15:34, August 12, 2022, Gregory Heytings <gregory@heytings.org>:
 I've pushed a branch scratch/font_lock_large_files.


Thank you. But as I told you earlier, what that branch contains is a too
local fix.

Please read the rest of the message and the patch itself.

The new user option showcases different approaches to handling font-lock in very big files.

You created a new minimal major mode to edit JSON files, in
which you removed everything that made font locking slow in js-mode. As a
consequence, now editing the dictionary.json file is indeed reasonably
fast without disabling font locking or using locked narrowing

And yet, I'm yet to hear the applause.

You are referring to the changes on master, BTW.

I have eliminated two performance problems frim js-json-mode that are uncharacteristic for font-lock in general. One used a pathological matcher (simply removed), and another uses the "frameworks" facility which simply always rescans the full buffer from the beginning. That one can/should be fixed later, but I have disabled it for JSON (where it doesn't make sense anyway).

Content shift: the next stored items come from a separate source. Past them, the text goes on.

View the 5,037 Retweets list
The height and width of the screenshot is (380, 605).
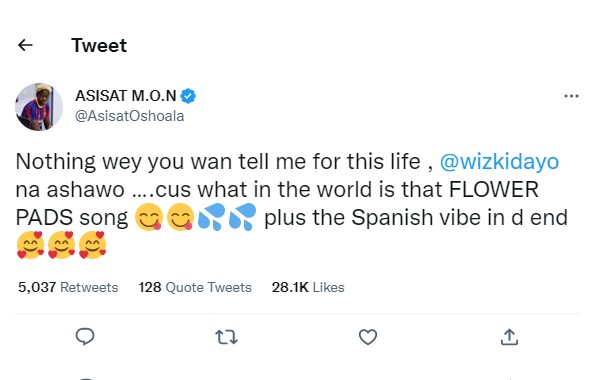click(68, 287)
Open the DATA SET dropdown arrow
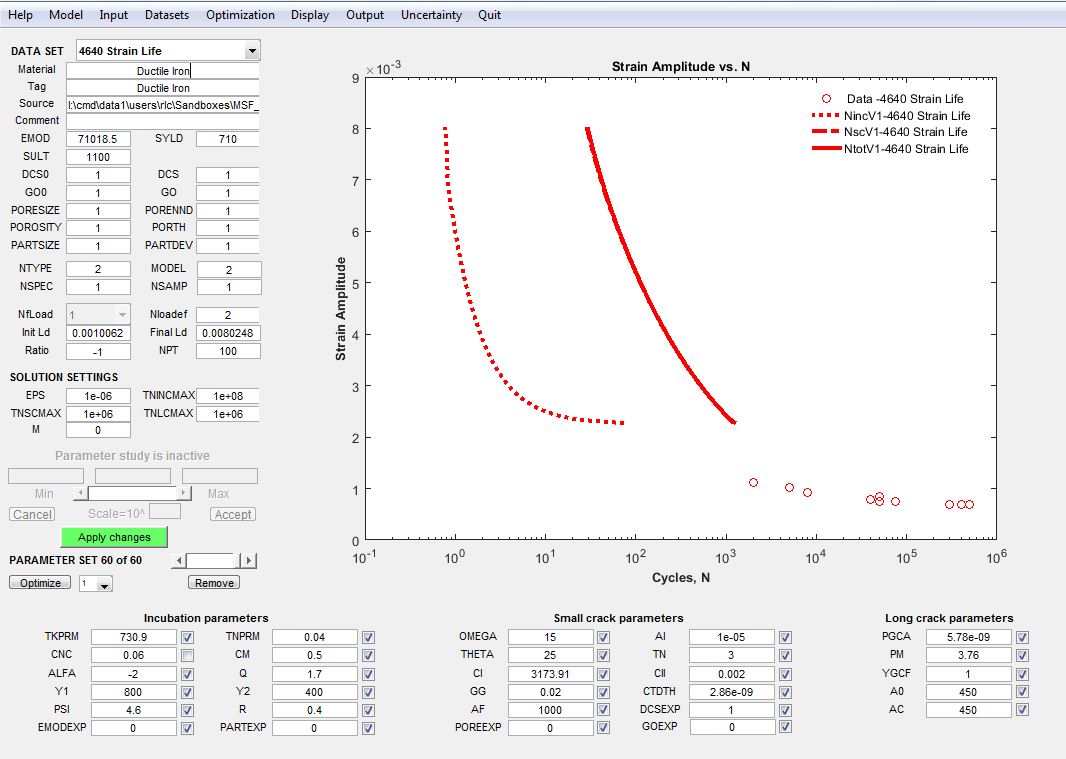This screenshot has width=1066, height=759. [251, 51]

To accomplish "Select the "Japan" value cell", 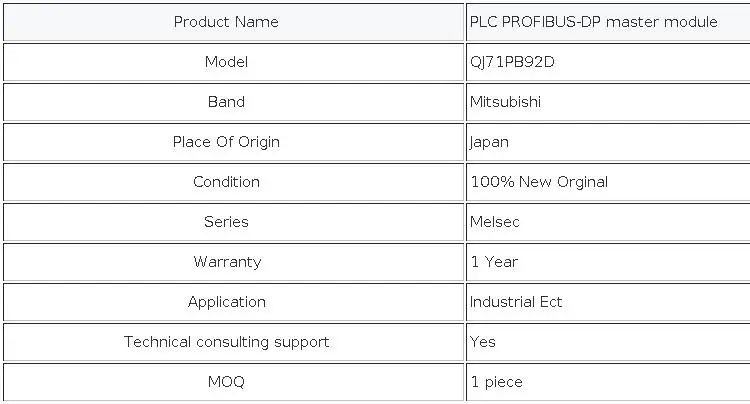I will coord(490,142).
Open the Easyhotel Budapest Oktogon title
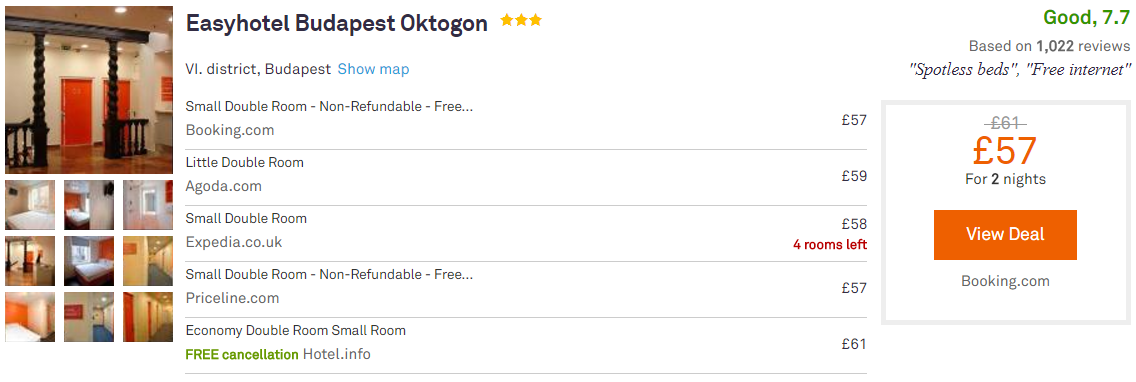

You should know that the rest of js-mode's font-lock keywords are still there. I experimented with leaving just the bare minimum needed for JSON, but the effect was very minimal (like 20% improvement).

(although it
is still too slow to my taste for larger files, e.g. I have to wait five
seconds after M-> in a ten times larger JSON file). And the original
problem is still present if you edit, for example, a 20 MB minified
JavaScript file...

Hence the new user option.

As for JS, you can also disable the frameworks thingy, manually. Until someone spends time on improving its caching strategy.